Question: Did Quora Hack Expose 100 Million Users?Answer: Yes, Q&A Site Believes Hackers Stole Private Content, Hashed Passwords
Next to corporate communications that claim that "your security is important to us," or that "protecting your information is our top priority," any post to a website titled "security update" means bad news.
So too for Quora. Following in the footsteps of numerous other breached businesses, the Mountain View, California-based question-and-answer site issued a data breach notification on Monday headlined "security update," by which it meant failure.
"We are working rapidly to investigate the situation further."
"We recently discovered that some user data was compromised as a result of unauthorized access to one of our systems by a malicious third party," Quora CEO Adam D'Angelo says in the breach notification, with "malicious third party" meaning hacker.
"We are working rapidly to investigate the situation further and take the appropriate steps to prevent such incidents in the future," he says, suggesting that it is belatedly paying for the information security practices, processes, technology and personnel that it should have already had in place, if it were to have prevented the breach in the first place.
Quora doesn't know how it was hacked. "We're still investigating the precise causes, and in addition to the work being conducted by our internal security teams, we have retained a leading digital forensics and security firm to assist us," D'Angelo says. "We have also notified law enforcement officials."
Exposed: Private Content
Quora says it believes that about 100 million users were affected by the breach.
Question: How many users does Quora have?
Answer: As of September, about 300 million active monthly users.
Quora says the attacker appears to have stolen:
- Account information: Name, email address, "encrypted (hashed) password," as well as "data imported from linked networks when authorized by users."
- Public content and actions: "Questions, answers, comments, updates."
- Private content and actions: Answer requests, "downvotes," as well as any direct messages users might have sent.
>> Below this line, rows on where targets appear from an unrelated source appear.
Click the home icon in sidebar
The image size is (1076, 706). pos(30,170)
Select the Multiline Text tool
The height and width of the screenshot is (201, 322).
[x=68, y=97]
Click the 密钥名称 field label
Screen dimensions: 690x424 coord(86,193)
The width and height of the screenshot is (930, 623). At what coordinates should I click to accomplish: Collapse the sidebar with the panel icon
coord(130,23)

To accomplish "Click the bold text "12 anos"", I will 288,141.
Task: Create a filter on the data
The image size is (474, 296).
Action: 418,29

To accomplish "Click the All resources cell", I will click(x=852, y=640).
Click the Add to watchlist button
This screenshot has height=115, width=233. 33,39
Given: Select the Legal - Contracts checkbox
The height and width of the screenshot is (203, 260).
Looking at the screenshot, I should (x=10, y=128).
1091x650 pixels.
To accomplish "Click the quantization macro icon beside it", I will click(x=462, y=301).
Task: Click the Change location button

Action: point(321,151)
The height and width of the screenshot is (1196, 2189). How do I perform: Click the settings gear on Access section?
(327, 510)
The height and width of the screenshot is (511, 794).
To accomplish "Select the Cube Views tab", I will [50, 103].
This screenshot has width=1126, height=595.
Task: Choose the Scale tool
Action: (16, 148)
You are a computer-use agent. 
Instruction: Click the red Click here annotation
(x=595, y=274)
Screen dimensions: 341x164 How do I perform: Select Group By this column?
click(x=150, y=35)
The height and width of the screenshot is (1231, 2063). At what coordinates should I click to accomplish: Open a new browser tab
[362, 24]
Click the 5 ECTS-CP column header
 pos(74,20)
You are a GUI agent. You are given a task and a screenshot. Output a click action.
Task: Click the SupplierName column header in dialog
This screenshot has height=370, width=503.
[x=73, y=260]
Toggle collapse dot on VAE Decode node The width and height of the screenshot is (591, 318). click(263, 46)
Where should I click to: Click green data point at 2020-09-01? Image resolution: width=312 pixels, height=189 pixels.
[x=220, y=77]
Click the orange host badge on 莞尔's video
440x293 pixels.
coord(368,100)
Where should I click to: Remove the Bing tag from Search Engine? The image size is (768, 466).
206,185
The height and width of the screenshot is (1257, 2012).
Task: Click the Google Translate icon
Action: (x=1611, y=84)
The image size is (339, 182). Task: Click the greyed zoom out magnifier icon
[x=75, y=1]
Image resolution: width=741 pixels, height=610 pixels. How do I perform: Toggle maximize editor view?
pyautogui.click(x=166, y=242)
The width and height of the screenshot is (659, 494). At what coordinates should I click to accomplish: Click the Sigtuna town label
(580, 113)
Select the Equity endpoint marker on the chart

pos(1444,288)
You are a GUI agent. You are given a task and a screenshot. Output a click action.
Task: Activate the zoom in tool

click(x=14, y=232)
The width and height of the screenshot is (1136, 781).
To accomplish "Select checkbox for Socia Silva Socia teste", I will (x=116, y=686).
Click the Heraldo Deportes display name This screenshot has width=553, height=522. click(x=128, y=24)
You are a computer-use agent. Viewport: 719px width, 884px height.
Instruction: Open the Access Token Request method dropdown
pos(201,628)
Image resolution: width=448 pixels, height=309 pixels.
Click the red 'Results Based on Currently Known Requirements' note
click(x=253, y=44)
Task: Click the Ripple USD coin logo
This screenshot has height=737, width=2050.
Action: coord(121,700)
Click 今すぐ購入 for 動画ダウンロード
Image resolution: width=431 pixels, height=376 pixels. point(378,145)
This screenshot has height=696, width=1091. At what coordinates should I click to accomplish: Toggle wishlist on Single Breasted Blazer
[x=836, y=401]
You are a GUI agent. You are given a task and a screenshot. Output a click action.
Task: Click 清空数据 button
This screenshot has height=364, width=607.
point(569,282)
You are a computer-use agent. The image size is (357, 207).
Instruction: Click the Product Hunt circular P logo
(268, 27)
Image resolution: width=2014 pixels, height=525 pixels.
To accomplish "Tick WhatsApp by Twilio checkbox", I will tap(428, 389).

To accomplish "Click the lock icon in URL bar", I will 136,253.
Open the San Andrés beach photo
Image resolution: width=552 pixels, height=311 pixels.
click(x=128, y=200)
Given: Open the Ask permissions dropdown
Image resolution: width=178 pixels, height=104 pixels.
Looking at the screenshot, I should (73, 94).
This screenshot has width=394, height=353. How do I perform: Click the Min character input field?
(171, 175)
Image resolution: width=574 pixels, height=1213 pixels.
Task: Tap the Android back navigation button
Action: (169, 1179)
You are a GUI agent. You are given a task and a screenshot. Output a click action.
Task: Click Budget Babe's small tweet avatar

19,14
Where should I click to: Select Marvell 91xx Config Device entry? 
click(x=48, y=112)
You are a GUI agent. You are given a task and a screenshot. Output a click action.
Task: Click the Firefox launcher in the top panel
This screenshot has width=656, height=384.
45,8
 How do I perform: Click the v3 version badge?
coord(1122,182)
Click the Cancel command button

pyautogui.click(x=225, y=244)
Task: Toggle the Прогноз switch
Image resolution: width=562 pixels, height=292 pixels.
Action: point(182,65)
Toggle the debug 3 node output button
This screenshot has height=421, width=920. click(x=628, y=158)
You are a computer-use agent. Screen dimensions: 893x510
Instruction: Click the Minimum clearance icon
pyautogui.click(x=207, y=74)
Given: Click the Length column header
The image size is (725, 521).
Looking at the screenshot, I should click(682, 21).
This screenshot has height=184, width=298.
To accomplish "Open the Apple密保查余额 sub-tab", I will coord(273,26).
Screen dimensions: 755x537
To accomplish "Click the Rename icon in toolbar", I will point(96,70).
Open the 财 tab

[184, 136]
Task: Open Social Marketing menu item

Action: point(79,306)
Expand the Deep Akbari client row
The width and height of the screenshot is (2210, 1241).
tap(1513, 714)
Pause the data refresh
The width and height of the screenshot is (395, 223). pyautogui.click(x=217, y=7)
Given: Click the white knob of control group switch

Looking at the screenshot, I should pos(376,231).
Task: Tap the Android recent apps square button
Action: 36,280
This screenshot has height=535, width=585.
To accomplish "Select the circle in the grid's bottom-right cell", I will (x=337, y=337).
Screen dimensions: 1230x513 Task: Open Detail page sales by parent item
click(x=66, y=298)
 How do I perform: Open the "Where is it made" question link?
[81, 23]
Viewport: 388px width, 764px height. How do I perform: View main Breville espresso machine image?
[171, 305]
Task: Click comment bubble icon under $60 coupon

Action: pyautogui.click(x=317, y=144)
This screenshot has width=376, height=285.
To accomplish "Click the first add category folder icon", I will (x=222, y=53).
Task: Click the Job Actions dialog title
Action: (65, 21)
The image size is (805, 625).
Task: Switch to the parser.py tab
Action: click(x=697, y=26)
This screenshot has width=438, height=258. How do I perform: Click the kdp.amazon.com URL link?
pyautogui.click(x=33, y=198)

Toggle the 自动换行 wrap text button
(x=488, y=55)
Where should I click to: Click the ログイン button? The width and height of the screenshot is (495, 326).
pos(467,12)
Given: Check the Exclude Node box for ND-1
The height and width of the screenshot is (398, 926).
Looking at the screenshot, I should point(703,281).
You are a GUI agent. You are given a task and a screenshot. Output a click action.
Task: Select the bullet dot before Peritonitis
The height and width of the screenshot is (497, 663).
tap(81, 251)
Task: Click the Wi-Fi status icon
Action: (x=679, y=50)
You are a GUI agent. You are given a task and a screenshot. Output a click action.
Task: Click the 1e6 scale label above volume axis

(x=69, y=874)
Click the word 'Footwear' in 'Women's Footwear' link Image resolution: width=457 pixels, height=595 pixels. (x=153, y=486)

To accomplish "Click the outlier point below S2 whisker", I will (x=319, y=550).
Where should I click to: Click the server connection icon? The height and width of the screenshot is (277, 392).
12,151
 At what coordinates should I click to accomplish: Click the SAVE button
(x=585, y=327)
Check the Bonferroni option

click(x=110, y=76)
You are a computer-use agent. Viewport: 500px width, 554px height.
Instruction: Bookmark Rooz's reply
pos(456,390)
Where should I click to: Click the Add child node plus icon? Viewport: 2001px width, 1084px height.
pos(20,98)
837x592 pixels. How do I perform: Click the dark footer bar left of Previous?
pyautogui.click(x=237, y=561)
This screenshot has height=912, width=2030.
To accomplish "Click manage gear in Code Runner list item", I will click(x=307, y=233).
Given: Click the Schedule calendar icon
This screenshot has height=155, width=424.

We have discovered that some user data was compromised by unauthorized access to our systems. We've taken steps to ensure that the situation is contained and are notifying affected users. Protecting your information is our top priority. Read more here: https://t.co/uwbdMjoM1v— Quora (@Quora) December 3, 2018
Quora says all users will have to change their passwords, which is a best practice for any user of any site that's been breached.
"Out of an abundance of caution, we are logging out all Quora users who may have been affected, and, if they use a password as their authentication method, we are invalidating their passwords," the company says in its data breach notification (see: Experts' View: Avoid Social Networks' Single Sign-On).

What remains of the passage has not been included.